To do:
Print every row below word for word, leaving out the pictures.

Data extract:
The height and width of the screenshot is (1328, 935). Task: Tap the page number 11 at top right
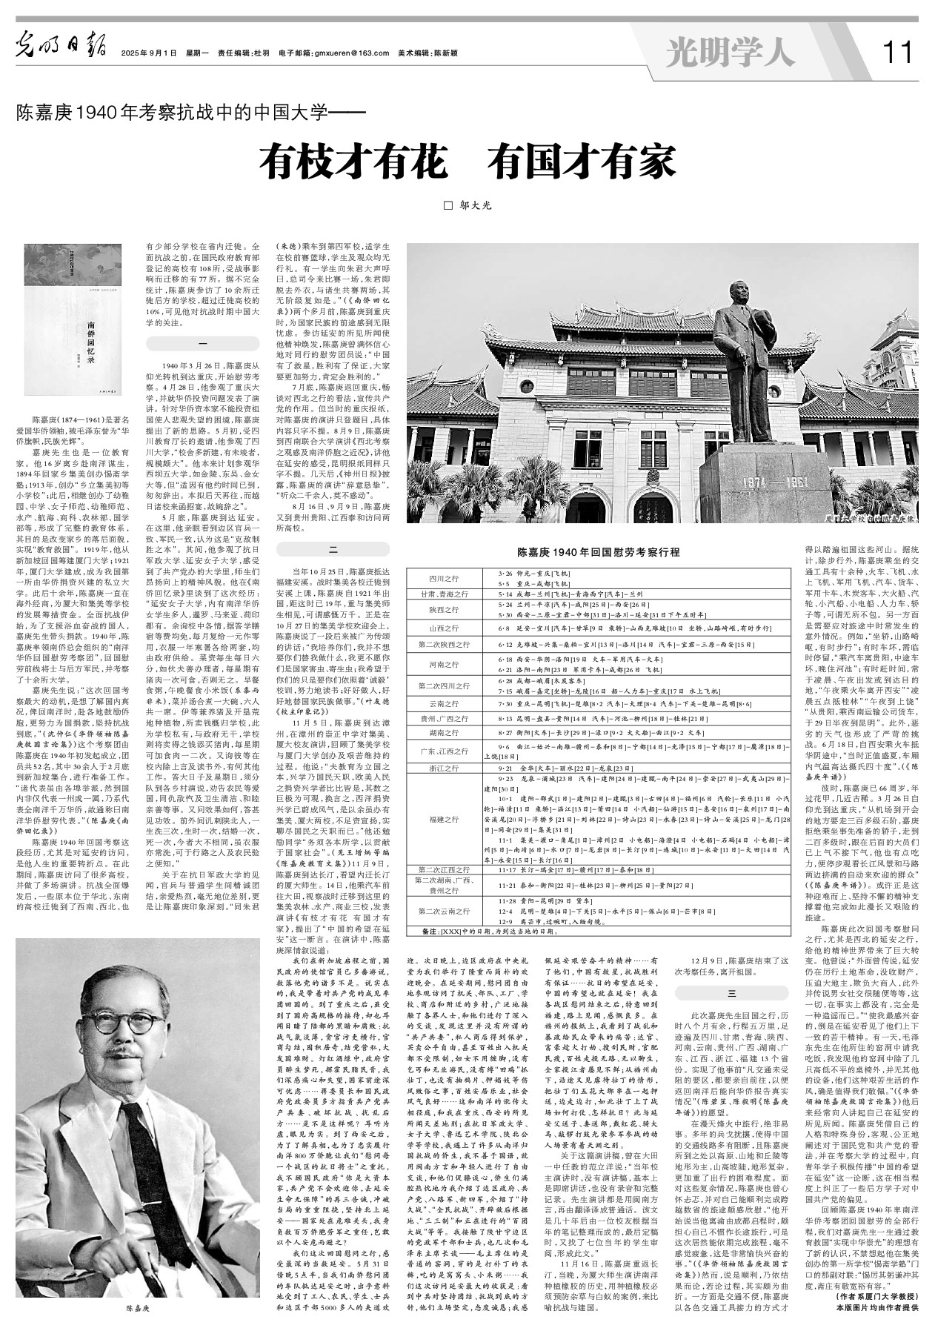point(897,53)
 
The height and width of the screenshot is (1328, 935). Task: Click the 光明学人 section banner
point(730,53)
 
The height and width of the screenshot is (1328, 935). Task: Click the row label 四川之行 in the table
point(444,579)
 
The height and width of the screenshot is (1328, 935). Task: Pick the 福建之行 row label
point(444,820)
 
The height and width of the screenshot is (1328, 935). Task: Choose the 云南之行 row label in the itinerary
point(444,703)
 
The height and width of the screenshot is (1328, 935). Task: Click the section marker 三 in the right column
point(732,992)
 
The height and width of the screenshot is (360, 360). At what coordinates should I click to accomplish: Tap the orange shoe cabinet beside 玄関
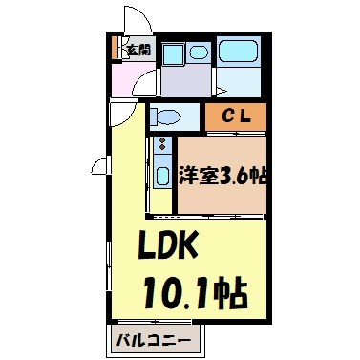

Exercise answer:
The height and width of the screenshot is (1328, 935). Task: Tap the page number 11 at top right
point(897,53)
 
The height and width of the screenshot is (1328, 935). Task: Click the 光明学人 section banner
point(730,53)
 
The height and width of the screenshot is (1328, 935). Task: Click the row label 四川之行 in the table
point(444,579)
 
The height and width of the screenshot is (1328, 935). Task: Pick the 福建之行 row label
point(444,820)
 
The height and width of the screenshot is (1328, 935). Task: Choose the 云南之行 row label in the itinerary
point(444,703)
 
The height and width of the screenshot is (1328, 935). Task: Click the section marker 三 in the right column
point(732,992)
 
The height and width of the screenshot is (360, 360). At what coordinates should I click to accomplish: Tap the orange shoe cabinet beside 玄関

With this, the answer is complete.